[Entries taken from a collection]
* Start *

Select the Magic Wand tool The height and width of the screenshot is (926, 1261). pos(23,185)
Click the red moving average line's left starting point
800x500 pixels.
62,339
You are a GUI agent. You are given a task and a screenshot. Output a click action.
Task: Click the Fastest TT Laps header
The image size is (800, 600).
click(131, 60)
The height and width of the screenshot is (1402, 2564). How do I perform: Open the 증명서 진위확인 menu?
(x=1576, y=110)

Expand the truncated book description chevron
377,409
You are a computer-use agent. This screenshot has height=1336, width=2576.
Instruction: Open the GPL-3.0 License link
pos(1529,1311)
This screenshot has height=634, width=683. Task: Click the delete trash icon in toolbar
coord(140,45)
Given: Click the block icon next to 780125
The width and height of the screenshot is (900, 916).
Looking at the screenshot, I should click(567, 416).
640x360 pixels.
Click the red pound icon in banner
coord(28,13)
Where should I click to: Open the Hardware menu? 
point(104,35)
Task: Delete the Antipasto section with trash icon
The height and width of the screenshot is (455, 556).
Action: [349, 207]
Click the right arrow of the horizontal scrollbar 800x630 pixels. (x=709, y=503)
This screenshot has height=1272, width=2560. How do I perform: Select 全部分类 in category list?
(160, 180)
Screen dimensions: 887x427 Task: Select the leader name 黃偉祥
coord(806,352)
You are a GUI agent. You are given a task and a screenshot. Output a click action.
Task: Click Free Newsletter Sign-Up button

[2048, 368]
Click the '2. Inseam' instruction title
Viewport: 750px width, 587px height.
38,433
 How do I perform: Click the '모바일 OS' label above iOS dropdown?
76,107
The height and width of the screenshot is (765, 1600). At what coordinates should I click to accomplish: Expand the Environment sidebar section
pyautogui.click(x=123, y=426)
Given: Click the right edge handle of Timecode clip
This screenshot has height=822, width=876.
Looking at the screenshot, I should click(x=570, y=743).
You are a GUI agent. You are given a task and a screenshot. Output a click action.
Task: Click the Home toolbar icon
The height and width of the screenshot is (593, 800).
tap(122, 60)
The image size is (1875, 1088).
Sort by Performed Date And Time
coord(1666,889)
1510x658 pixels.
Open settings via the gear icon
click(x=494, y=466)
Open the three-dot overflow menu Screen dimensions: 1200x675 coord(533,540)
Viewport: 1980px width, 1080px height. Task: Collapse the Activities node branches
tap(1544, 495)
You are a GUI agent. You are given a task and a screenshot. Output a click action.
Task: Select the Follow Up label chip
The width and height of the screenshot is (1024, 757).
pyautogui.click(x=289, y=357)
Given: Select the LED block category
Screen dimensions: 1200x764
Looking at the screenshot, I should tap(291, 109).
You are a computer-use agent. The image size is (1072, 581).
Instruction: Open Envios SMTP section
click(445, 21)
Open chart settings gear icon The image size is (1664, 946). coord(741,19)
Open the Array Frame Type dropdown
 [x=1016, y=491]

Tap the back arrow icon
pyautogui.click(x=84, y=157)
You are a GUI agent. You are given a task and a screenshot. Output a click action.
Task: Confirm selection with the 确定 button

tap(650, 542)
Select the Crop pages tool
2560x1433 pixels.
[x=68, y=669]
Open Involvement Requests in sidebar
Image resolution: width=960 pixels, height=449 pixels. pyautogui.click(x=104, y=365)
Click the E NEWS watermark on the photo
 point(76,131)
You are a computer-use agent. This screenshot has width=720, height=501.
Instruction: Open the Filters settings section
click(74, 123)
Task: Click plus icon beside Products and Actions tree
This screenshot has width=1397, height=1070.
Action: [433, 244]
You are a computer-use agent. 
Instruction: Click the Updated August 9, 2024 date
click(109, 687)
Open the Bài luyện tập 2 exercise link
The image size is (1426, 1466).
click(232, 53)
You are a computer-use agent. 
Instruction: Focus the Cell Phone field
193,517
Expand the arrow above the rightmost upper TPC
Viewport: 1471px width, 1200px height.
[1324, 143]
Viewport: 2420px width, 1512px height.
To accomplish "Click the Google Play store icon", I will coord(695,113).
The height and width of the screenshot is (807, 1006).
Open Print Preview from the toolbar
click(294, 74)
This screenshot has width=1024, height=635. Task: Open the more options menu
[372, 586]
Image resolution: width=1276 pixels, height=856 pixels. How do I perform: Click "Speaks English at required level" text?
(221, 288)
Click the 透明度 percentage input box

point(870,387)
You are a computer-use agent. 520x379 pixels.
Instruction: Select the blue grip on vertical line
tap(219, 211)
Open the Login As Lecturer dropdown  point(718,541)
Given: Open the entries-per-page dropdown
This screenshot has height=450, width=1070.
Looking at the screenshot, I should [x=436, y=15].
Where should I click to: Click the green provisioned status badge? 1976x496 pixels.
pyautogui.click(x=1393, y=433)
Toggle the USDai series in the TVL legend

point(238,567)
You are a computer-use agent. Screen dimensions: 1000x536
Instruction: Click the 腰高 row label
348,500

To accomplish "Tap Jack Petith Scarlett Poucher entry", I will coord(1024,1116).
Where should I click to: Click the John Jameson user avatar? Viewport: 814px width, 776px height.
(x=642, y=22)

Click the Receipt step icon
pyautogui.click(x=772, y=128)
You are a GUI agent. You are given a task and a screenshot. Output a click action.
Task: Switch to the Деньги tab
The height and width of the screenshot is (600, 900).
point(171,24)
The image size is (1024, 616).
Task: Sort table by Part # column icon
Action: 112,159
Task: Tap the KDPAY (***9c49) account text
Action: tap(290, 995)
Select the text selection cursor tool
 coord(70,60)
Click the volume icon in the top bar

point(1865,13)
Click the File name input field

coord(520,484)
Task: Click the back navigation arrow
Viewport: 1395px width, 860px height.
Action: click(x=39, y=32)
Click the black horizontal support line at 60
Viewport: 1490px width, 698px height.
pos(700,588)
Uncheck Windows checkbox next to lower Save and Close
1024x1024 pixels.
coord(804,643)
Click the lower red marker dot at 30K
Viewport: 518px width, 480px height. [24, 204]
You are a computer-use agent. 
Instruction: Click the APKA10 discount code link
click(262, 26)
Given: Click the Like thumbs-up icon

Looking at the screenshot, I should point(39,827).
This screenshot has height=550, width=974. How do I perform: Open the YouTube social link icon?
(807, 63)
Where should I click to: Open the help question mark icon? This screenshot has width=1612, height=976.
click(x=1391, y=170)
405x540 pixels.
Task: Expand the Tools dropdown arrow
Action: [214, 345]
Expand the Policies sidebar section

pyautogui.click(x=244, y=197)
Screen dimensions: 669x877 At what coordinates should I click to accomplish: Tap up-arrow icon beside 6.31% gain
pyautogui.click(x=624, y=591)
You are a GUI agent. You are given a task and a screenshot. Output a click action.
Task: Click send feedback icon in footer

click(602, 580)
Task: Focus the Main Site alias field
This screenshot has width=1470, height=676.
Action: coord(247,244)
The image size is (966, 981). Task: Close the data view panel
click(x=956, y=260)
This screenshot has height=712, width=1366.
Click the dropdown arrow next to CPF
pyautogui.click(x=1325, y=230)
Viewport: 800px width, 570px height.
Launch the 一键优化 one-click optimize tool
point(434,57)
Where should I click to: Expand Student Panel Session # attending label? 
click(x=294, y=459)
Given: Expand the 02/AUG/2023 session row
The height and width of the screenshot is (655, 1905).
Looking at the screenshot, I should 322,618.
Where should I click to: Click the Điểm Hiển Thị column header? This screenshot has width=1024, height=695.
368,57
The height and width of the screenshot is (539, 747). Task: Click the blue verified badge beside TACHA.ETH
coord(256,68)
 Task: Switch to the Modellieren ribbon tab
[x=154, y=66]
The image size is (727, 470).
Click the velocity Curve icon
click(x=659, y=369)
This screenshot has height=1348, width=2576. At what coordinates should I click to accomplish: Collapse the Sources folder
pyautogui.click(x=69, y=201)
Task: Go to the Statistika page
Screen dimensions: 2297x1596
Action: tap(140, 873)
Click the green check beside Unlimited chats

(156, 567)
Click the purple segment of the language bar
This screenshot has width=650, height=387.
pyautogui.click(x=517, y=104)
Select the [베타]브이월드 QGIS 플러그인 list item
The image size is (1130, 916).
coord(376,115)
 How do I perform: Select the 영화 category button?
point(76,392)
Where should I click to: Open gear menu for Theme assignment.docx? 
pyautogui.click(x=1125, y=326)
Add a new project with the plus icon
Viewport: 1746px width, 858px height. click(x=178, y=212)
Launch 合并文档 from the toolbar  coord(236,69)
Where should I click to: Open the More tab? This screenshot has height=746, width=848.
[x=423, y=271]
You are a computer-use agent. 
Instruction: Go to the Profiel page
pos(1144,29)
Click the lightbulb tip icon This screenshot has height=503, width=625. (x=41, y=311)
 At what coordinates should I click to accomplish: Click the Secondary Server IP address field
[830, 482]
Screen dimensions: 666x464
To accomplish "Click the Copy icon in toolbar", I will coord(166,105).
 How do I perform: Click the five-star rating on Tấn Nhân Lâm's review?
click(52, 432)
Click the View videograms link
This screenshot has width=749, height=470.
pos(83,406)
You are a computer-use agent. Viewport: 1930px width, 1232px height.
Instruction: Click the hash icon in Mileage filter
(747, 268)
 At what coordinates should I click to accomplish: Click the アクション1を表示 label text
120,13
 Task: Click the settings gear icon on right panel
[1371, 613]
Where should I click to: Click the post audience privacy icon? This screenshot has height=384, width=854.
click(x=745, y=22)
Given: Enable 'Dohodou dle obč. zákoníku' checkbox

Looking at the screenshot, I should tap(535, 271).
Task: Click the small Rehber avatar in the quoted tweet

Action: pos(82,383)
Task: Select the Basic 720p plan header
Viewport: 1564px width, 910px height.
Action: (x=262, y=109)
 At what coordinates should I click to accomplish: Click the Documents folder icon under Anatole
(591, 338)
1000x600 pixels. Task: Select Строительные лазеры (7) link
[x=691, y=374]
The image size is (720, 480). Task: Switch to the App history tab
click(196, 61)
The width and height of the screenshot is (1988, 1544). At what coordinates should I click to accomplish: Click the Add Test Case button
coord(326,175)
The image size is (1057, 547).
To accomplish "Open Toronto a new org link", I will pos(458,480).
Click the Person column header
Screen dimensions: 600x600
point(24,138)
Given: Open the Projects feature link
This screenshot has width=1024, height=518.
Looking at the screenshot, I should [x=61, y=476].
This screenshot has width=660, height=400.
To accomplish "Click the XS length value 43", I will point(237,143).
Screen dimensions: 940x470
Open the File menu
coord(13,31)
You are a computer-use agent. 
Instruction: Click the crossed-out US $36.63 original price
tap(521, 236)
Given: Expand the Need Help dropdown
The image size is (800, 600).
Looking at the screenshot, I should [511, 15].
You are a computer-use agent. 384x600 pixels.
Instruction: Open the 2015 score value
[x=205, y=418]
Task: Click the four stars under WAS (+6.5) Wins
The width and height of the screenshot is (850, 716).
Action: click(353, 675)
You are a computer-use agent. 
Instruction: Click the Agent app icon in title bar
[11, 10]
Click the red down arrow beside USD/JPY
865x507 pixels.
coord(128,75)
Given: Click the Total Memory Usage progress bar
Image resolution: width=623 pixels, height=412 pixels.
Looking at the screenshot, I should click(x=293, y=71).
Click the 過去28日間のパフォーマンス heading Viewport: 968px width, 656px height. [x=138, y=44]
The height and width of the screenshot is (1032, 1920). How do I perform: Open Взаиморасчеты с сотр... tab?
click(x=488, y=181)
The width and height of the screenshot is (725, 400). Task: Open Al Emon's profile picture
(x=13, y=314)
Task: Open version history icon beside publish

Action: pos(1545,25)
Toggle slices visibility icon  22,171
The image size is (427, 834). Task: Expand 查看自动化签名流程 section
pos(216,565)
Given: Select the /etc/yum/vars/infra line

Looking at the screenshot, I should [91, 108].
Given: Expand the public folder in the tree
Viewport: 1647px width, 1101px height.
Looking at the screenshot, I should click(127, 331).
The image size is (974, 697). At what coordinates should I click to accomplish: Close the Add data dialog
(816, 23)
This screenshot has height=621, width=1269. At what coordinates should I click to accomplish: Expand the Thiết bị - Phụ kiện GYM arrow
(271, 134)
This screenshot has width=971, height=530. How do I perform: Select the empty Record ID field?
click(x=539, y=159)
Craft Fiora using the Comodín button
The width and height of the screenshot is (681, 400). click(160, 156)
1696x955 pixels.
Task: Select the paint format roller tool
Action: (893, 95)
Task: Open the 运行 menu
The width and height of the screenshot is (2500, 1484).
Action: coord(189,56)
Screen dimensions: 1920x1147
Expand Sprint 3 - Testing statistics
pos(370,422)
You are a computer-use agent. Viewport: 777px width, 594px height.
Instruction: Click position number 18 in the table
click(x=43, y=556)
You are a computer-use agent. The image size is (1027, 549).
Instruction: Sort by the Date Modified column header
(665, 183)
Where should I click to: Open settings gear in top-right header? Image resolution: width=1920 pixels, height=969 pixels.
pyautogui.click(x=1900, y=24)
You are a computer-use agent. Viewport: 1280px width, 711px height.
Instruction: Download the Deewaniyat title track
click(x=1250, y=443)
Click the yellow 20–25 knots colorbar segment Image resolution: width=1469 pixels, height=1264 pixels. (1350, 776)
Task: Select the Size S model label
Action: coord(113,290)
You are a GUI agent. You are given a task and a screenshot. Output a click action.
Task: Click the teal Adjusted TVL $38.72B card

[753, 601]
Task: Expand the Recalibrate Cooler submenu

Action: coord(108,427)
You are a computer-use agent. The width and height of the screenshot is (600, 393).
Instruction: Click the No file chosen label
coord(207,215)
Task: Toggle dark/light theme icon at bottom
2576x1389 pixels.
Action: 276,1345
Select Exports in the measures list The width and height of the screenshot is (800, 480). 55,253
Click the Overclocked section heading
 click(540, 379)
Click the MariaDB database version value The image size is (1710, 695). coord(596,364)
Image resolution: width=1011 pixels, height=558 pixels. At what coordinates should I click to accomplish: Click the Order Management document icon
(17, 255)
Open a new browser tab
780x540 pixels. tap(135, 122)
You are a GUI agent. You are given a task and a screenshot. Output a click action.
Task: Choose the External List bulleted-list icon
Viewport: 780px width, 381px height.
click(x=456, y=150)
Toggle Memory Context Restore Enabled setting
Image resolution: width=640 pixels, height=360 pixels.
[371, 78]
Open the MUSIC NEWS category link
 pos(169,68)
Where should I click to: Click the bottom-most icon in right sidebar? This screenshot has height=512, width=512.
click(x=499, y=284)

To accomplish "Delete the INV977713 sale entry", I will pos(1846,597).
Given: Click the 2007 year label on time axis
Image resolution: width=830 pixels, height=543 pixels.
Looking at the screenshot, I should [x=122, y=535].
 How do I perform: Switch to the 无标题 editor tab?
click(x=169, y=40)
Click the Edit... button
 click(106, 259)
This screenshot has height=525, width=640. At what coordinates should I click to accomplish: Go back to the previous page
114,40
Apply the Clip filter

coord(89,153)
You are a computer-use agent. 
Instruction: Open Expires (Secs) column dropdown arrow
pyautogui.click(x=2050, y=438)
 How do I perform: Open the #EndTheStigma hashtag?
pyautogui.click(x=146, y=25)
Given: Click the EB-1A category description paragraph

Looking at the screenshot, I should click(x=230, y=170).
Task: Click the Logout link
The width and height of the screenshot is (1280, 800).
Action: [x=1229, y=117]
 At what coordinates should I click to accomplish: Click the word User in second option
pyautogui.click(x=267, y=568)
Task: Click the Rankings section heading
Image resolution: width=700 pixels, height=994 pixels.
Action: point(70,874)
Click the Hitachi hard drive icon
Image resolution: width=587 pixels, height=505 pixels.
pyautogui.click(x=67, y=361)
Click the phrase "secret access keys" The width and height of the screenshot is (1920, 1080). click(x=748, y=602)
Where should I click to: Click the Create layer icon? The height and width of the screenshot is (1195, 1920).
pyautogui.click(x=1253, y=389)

* End *

Give the data from the line that contains "Open the Bài luyện tập 2 exercise link" through the line that contains "Open the Login", both included, as a Markdown table with the columns Row and Line. Number each line in the Row column and leave out blank lines.

| Row | Line |
|---|---|
| 1 | Open the Bài luyện tập 2 exercise link |
| 2 | The image size is (1426, 1466). |
| 3 | click(232, 53) |
| 4 | You are a computer-use agent.  |
| 5 | Instruction: Focus the Cell Phone field |
| 6 | 193,517 |
| 7 | Expand the arrow above the rightmost upper TPC |
| 8 | Viewport: 1471px width, 1200px height. |
| 9 | [1324, 143] |
| 10 | Viewport: 2420px width, 1512px height. |
| 11 | To accomplish "Click the Google Play store icon", I will coord(695,113). |
| 12 | The height and width of the screenshot is (807, 1006). |
| 13 | Open Print Preview from the toolbar |
| 14 | click(294, 74) |
| 15 | This screenshot has width=1024, height=635. Task: Open the more options menu |
| 16 | [372, 586] |
| 17 | Image resolution: width=1276 pixels, height=856 pixels. How do I perform: Click "Speaks English at required level" text? |
| 18 | (221, 288) |
| 19 | Click the 透明度 percentage input box |
| 20 | point(870,387) |
| 21 | You are a computer-use agent. 520x379 pixels. |
| 22 | Instruction: Select the blue grip on vertical line |
| 23 | tap(219, 211) |
| 24 | Open the Login As Lecturer dropdown  point(718,541) |